Sim, hoje, em plena pandemia, convencionou-se que o valor das coisas está na consciência social. Que as empresas precisam atuar com RSE (Responsabilidade Social Empresarial) e que os novos fundos e investimentos precisam ser sustentáveis respeitando o Meio-Ambiente, o Social e Governança (ESG: (Environment, Social & Governance).
Porém vivemos em uma sociedade que ainda se move e comove prioritariamente pela bolsa de valores monetários, desconsiderando valores humanitários. E em um mercado que valoriza e estimula a competição e não a colaboração. Produzir e anunciar produtos e serviços sem se preocupar com danos ambientais (processos de produção e descarte, incluindo poluição, entre outros), saúde pública (qualidade e consequência do consumo dos ingredientes, entre outros) e respeito aos stakeholders (de abuso de poder a uso indevido de dados, entre outros) soa um tanto ultrapassado, muito egoísta e, mais que isso, irresponsável.
Cada indivíduo importa
Claro, vivemos em um livre mercado em que todas as pessoas têm liberdade para empreender e ganhar, e para valorizar as coisas da forma como bem quiserem, porém fazer isso com a isenção total das consequências e da interdependência de cada atitude não faz mais sentido; não pode mais ser aceitável e muito menos valorizado. Qual a relevância do que é feito? Quais os riscos e danos para a sociedade e o planeta? Para onde estamos indo e o que queremos?

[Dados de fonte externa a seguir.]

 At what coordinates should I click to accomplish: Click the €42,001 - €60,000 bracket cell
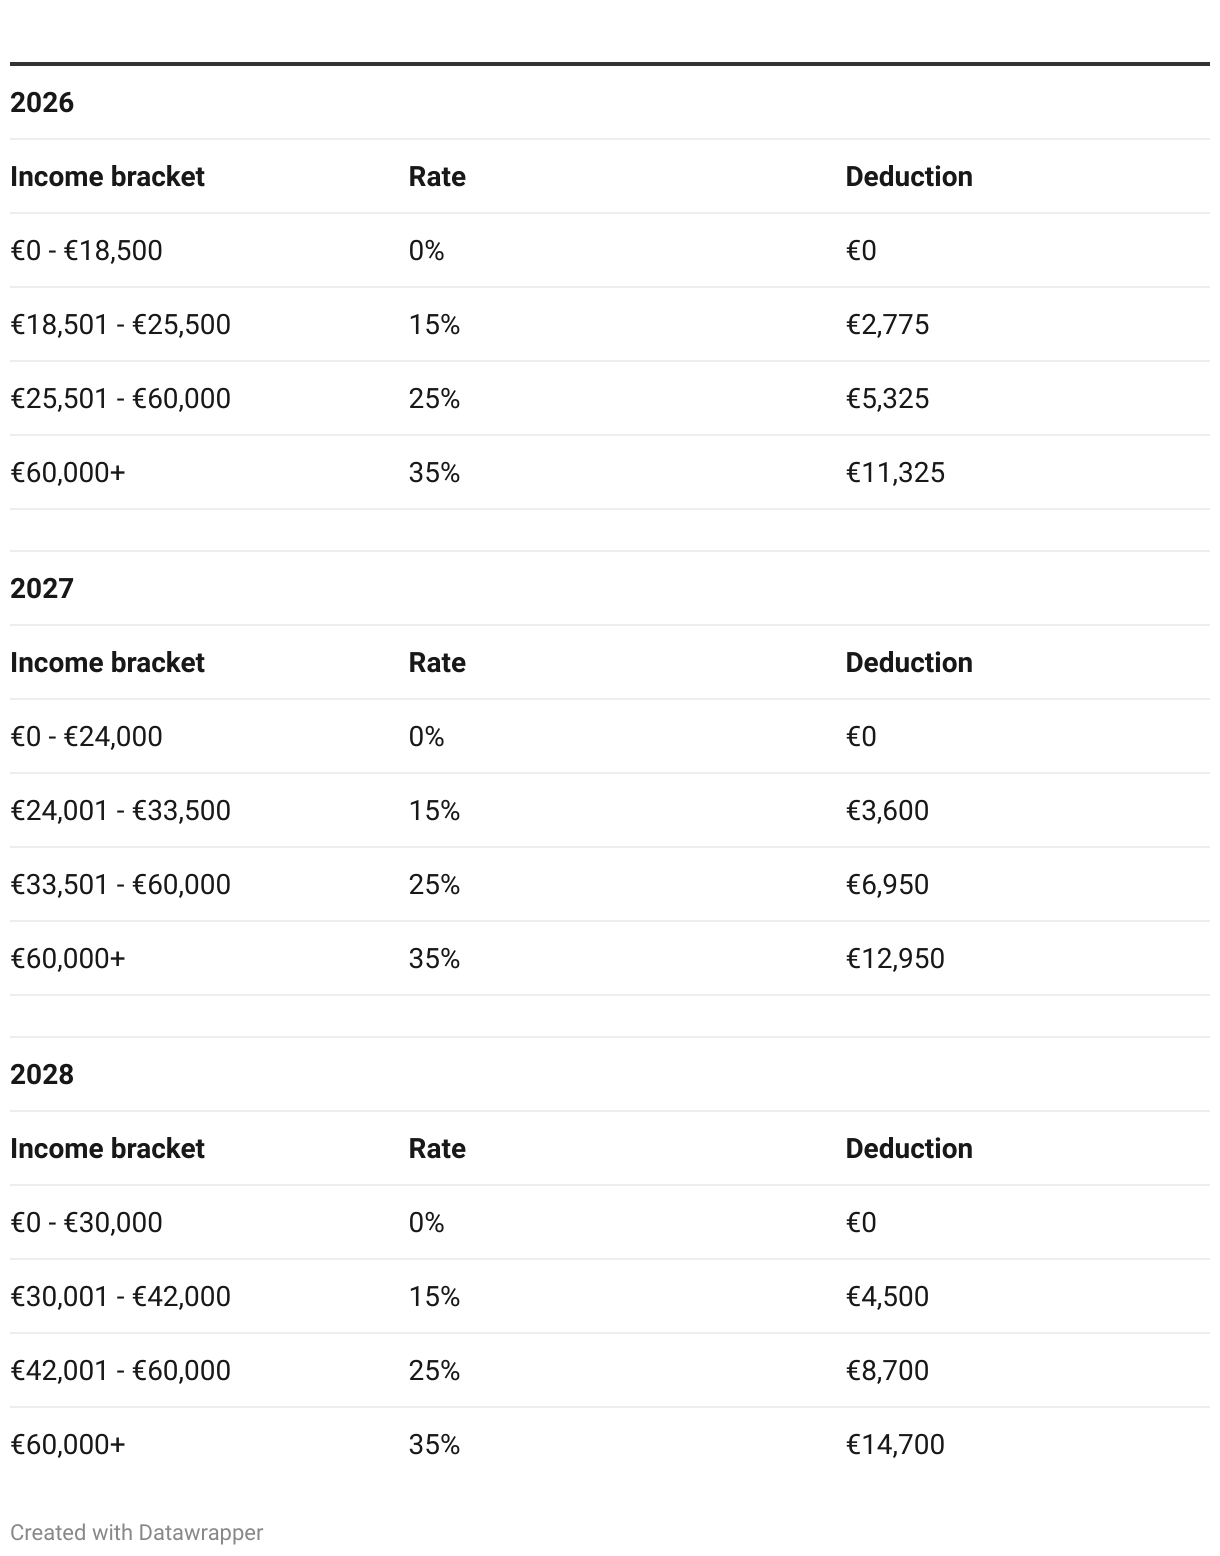pyautogui.click(x=120, y=1370)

Eis a questão: ativar o mercado ou sobreviver com mais qualidade de vida? Será que uma coisa é uma coisa e outra coisa é outra coisa? Ou será que podemos repensar processos e conseguir uma coisa e outra?

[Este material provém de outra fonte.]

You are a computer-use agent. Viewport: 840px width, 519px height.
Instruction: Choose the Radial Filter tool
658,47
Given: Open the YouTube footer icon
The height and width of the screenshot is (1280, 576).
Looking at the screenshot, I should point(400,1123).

Você é o que você consome ou deixa de consumir, de acordo com o seu repertório e os seus interesses e, por mais inofensiva que pareça, a sua jornada mercadológica interfere não apenas na sua vida, mas na sua comunidade e em todo o planeta.
Tudo tem seu preço, mas quem dota as coisas e os relacionamentos de valores somos nós. Por isso, a consciência social começa com o conhecimento da nossa própria consciência.
O que vale o que para você? Bom desafio para este ano novo, com pandemia e com vacina.